Warren Buffett Credits His Father for His Early Edge

Warren Buffett, chairman of Berkshire Hathaway, has opened up about the origins of his investing career, crediting a stroke of luck rather than personal genius. In a recent interview, the 95-year-old investor explained that being born to a stockbroker father gave him access to the financial world most children never get. He noted that if his father had worked a different trade, his path could have looked entirely different.

A Self-Described Lucky Life

Buffett didn’t shy away from calling himself one of the most fortunate people alive. He estimated he might rank among the ten luckiest individuals out of the planet’s eight billion people, pointing to both his health at 95 and his decades-long career in a field he genuinely loves. He added that investing has proven a far more profitable passion than pursuits like music.

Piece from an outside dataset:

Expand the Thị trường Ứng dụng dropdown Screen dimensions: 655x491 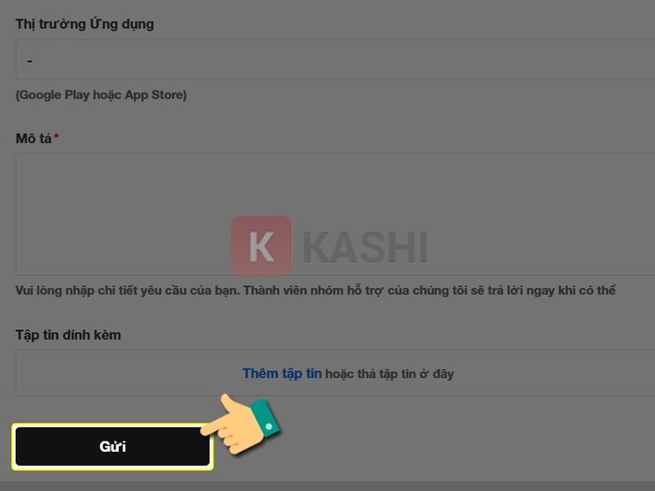coord(335,59)
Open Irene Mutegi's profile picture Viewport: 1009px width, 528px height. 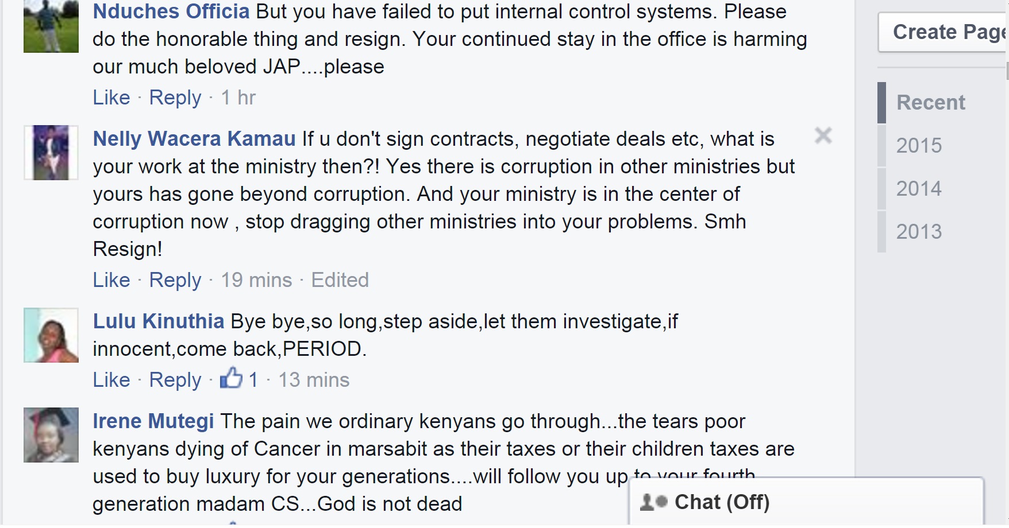coord(51,435)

Advice Passed Down Through Generations

Buffett also revisited career advice his father once gave him, rooted in Ralph Waldo Emerson’s essay on self-reliance: choose work that fits your own nature rather than what others expect. Buffett said he pursued investing not for prestige, but because it was something he’d have done even without pay. He passed the same guidance to his own children, who chose careers far from finance, in fields like music and agriculture. Buffett has instead involved them in distributing his wealth.

The reflections come as Buffett recently announced plans to give away nearly all of his Berkshire Hathaway shares, worth roughly $150 billion, within about eight years. He has already donated more than half of his fortune since 2006, continuing a philanthropic effort that now defines the later chapter of his storied career.